Plex was a simple setup. Simply install the Plex FreeNAS plugin from the main Plugins page and follow the wizard. It will install and configure a jail to run Plex.

To mount your media, you need to stop the Plex jail and edit it to add your media location on your storage. Here is an example of my mount point. It basically mounts the media directory I use to keep all my media into the Plex Jail’s filesystem.

Plex jail mount point

NFS Storage for Kubernetes

Lastly, I setup an NFS share / export for my Raspberry Pi Kubernetes Cluster to use for Persistent Volumes to attach to pods.

NFS shares for Kubernetes in FreeNAS

The key points here were that I allowed the two network ranges I wanted to have access to this storage from. (10.0.0.0/8 is my Kubernetes cluster network). I also configured a Mapall user of ‘root’, which allows the storage to be writeable when mounted by pods/containers in Kubernetes. (Or any other clients that mount this storage).
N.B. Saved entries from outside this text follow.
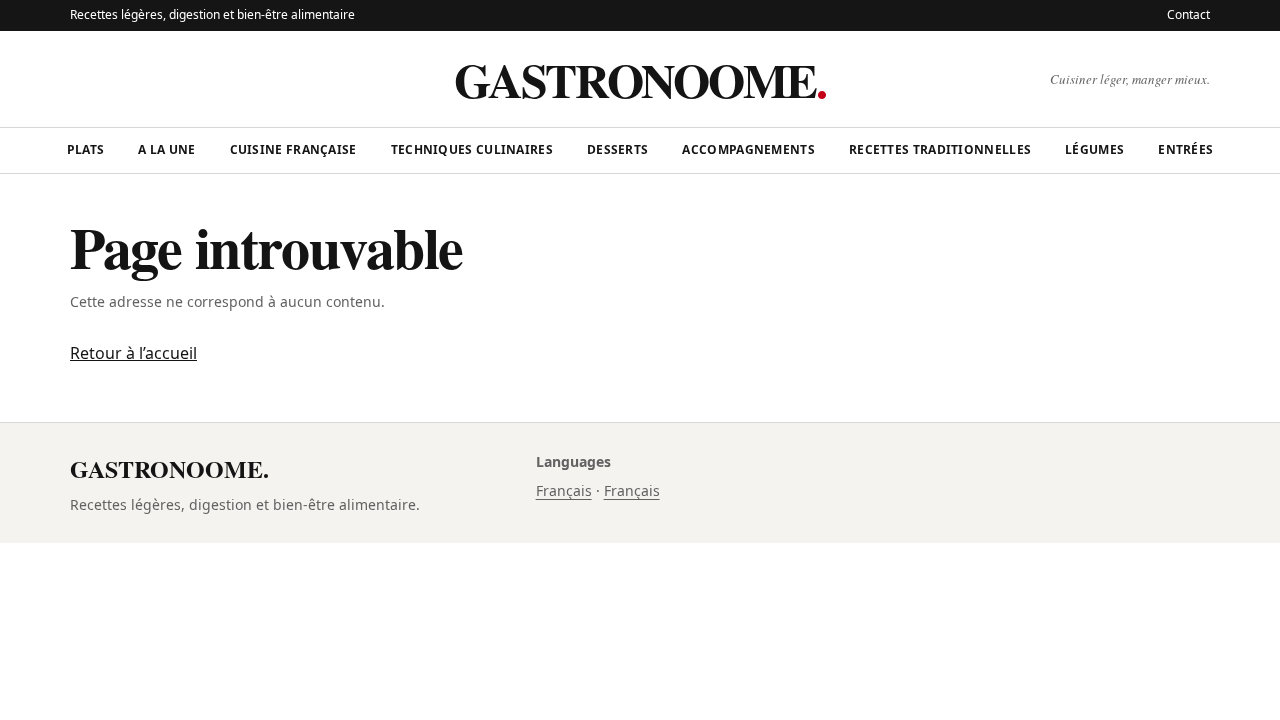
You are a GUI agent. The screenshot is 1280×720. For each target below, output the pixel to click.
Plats (86, 149)
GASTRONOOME (639, 79)
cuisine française (293, 149)
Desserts (617, 149)
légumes (1094, 149)
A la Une (166, 149)
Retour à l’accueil (133, 353)
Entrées (1185, 149)
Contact (1188, 14)
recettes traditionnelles (940, 149)
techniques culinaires (472, 149)
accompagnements (748, 149)
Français (564, 490)
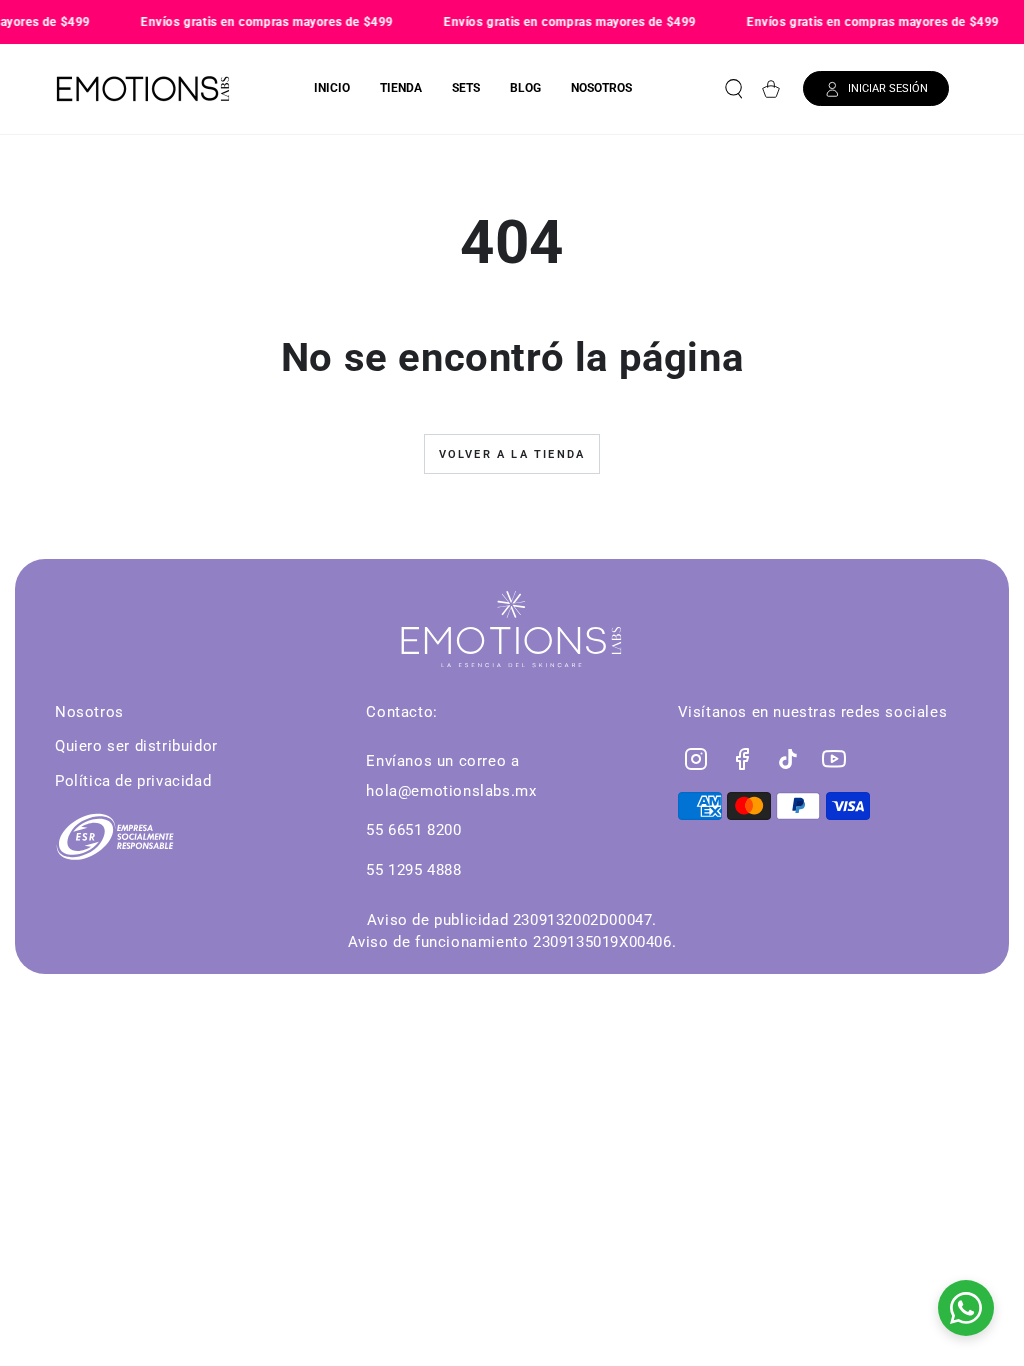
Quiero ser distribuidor (136, 746)
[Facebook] (742, 759)
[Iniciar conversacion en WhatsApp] (966, 1308)
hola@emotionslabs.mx (451, 791)
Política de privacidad (133, 781)
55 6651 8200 (413, 830)
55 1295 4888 (413, 870)
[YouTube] (834, 759)
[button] (734, 89)
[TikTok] (788, 759)
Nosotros (89, 712)
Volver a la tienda (512, 454)
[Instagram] (696, 759)
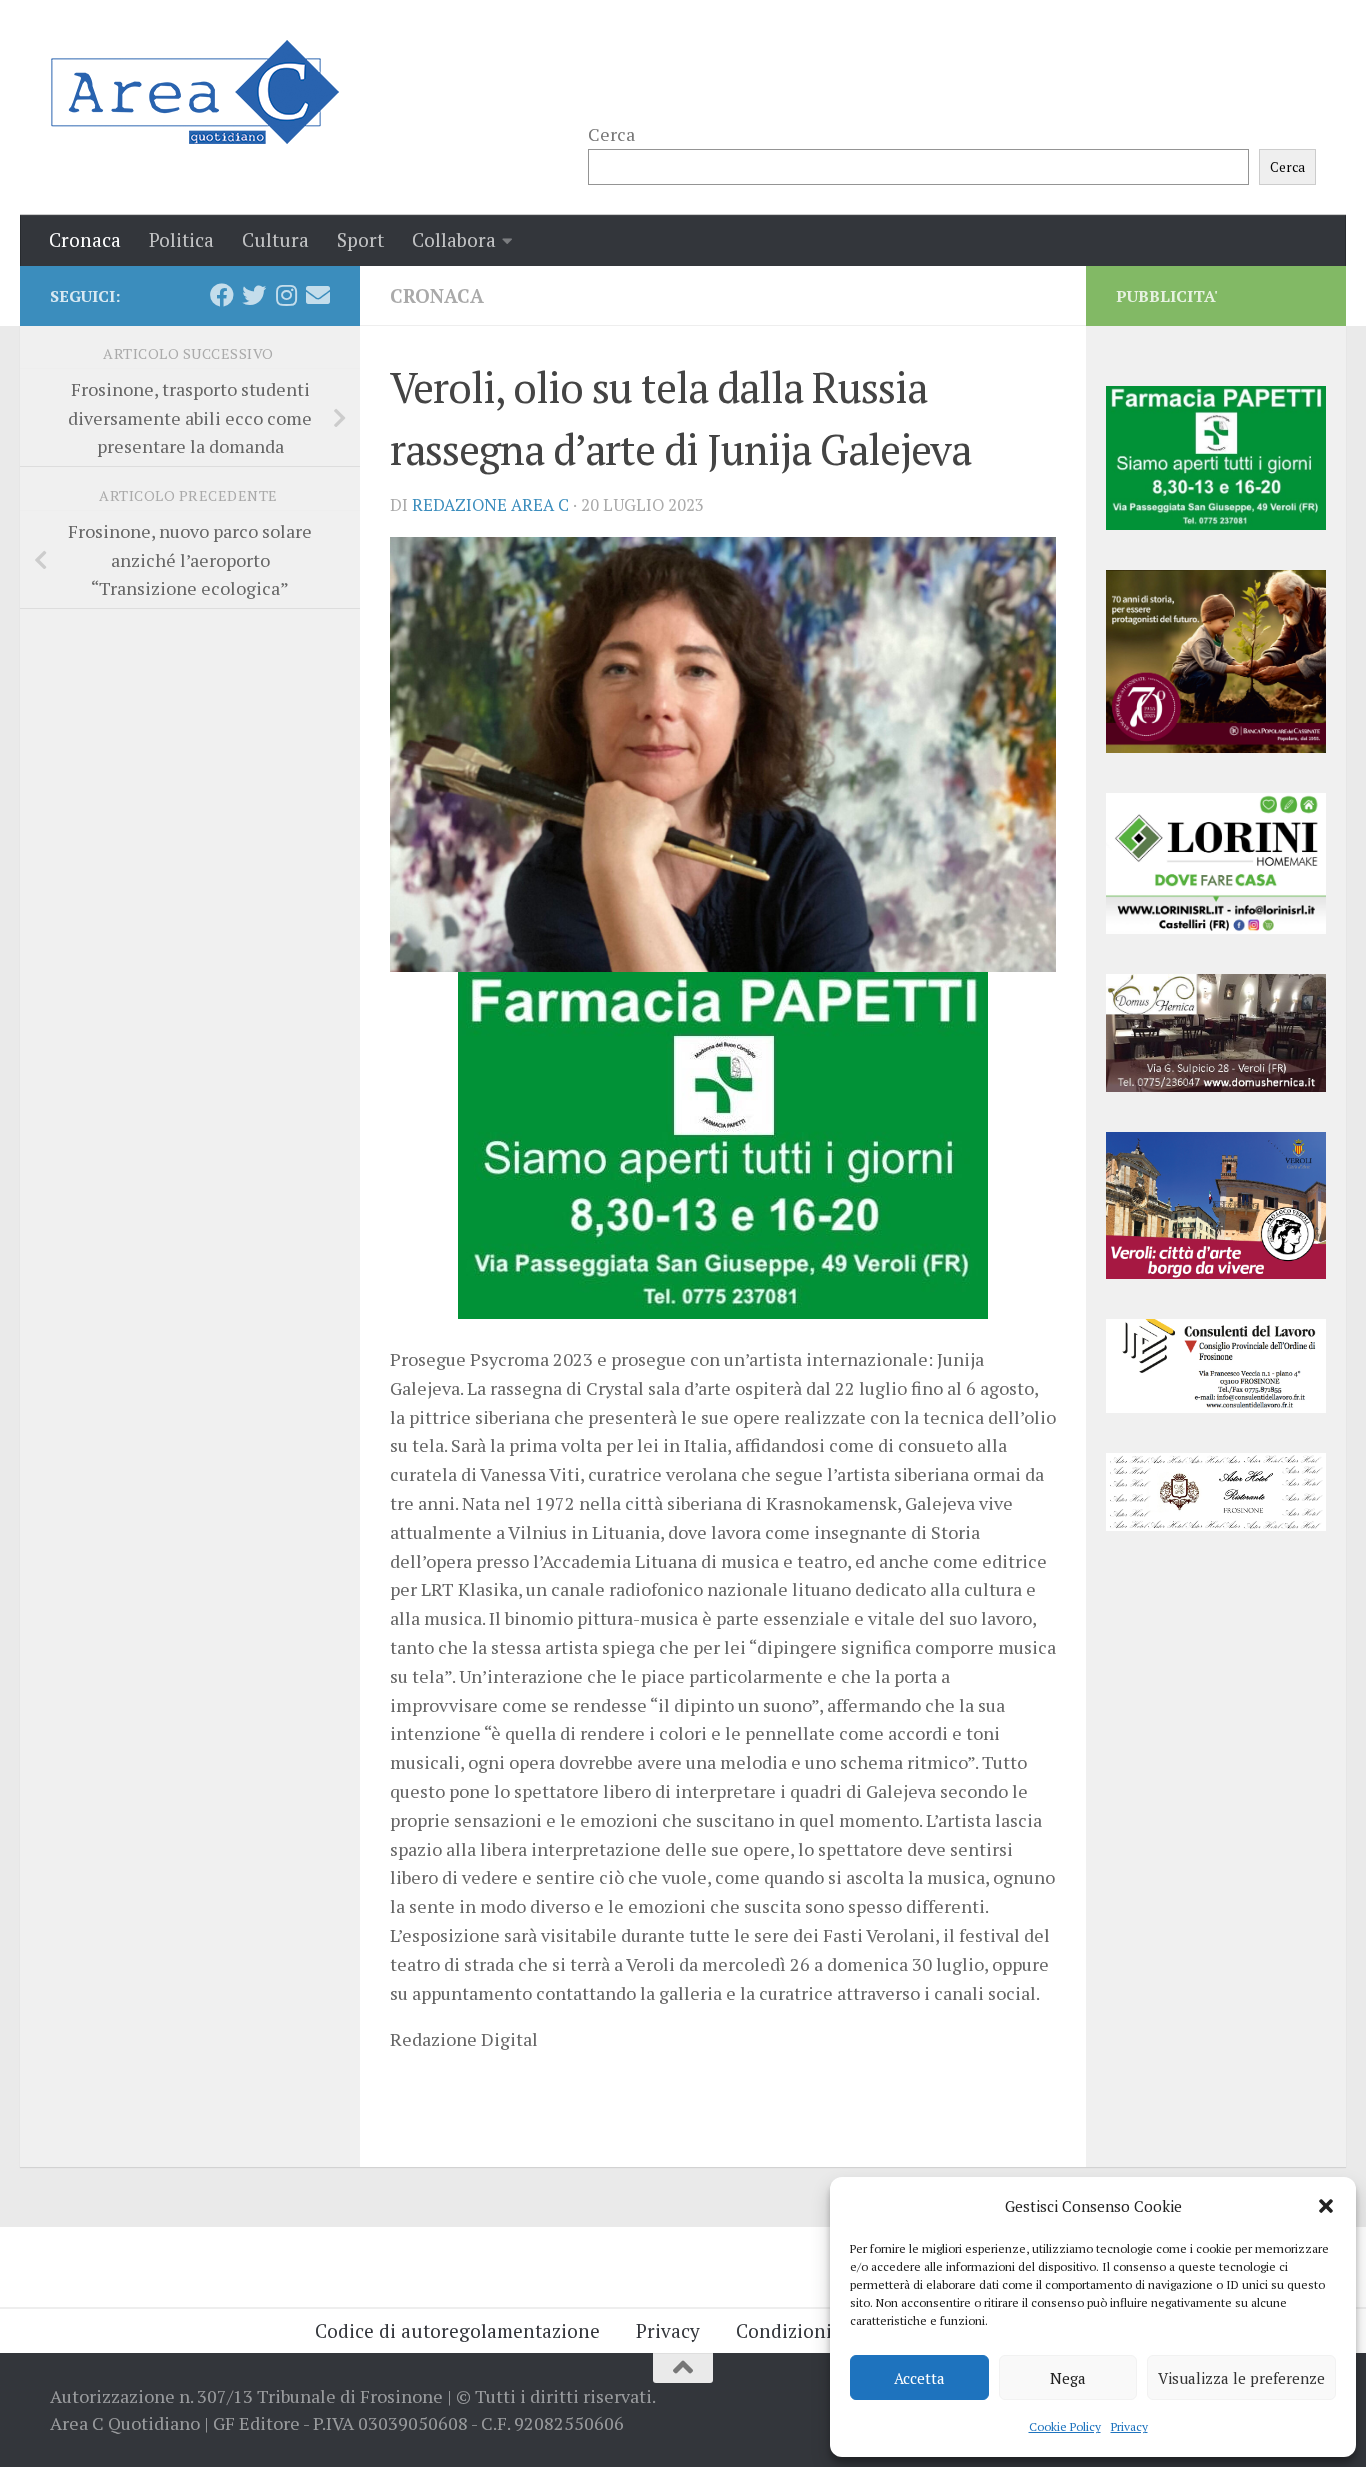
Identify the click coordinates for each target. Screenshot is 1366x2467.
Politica (181, 239)
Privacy (1129, 2426)
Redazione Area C (490, 505)
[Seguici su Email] (318, 295)
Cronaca (85, 239)
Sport (360, 239)
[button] (1326, 2206)
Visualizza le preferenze (1241, 2378)
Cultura (275, 239)
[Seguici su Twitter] (254, 295)
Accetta (919, 2378)
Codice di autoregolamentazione (457, 2330)
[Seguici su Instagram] (286, 295)
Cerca (611, 134)
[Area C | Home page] (194, 92)
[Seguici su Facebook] (222, 295)
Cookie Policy (1065, 2426)
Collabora (454, 239)
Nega (1068, 2378)
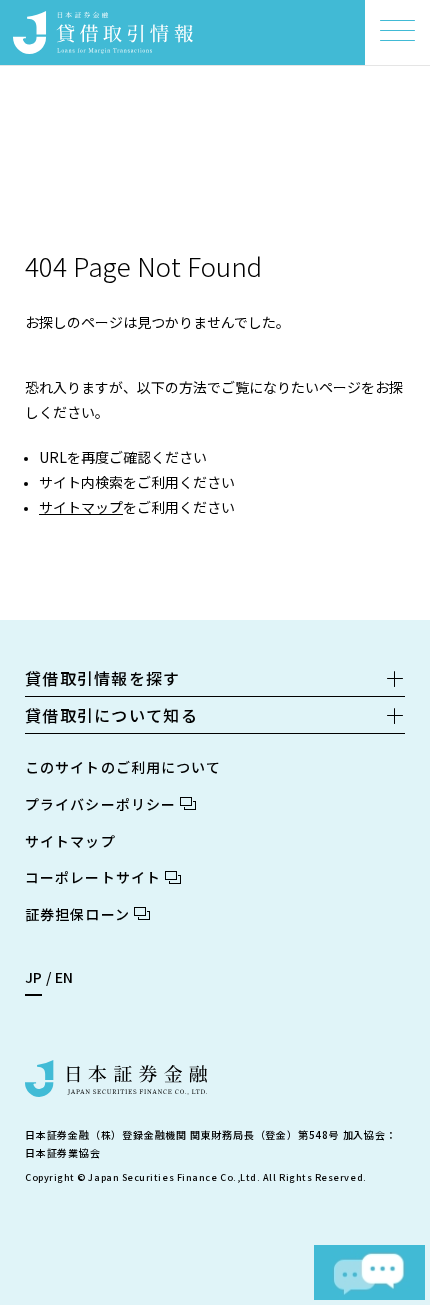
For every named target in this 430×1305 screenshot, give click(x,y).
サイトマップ (81, 507)
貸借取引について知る (111, 715)
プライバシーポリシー (100, 804)
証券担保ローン (77, 914)
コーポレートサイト (93, 877)
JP (33, 977)
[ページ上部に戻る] (385, 1221)
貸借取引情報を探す (103, 678)
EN (64, 977)
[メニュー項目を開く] (397, 30)
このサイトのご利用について (123, 767)
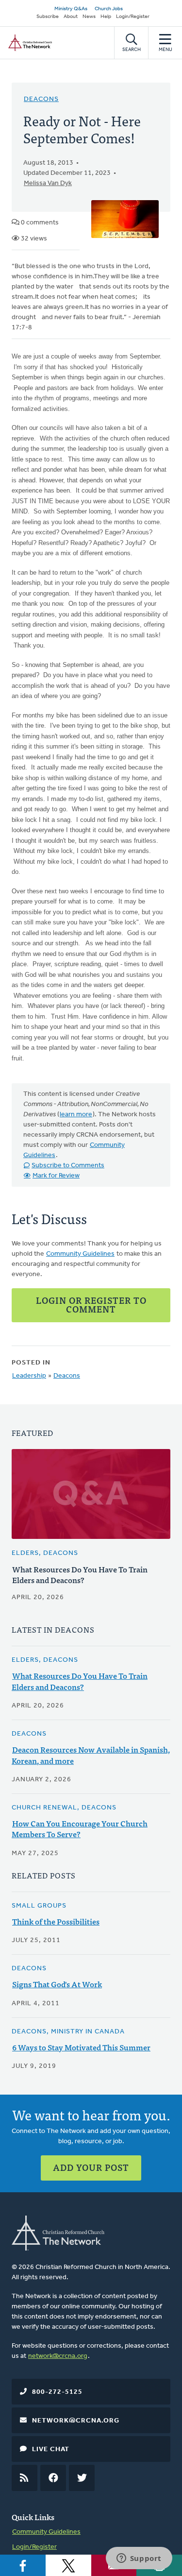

I was happy with this level of access for this particular NFS storage share from these two networks.

Next, I installed the NFS External-storage provisioner for Kubernetes on my Pi Cluster. I needed to use the ARM specific deployment manifest as Pi’s of course have ARM CPUs.

I modified the deployment manifest to point it to my FreeNAS machine’s IP address and NFS share path.

The kubernetes nfs client provisioner manifest configured for NFS storage provisioning.

With that done, pods can now request persistent storage with a Persistent Volume Claim (PVC). The NFS client provisioner will create a directory for the pod (named after the pod itself) on the NFS mount and mount that to your pod.

Final Thoughts

So far the multipurpose FreeNAS server build has been very stable. It has been happily serving our home media streaming, storage, and shared storage needs.

It’s also providing persistent storage for my Kubernetes lab environment which is great, as I prefer not to use the not-so-durable microSD cards on the Raspberry Pi’s themselves for storage.

The disk configuration size seems fine for our needs. At the moment we’re only using ~20% of the total storage, so there is plenty of room to grow.

I’m also happy with the ability to run custom VMs or Jails for additional services, though I might need to add another 16GB of ECC RAM in the future to support more as ZFS does well with plenty of memory.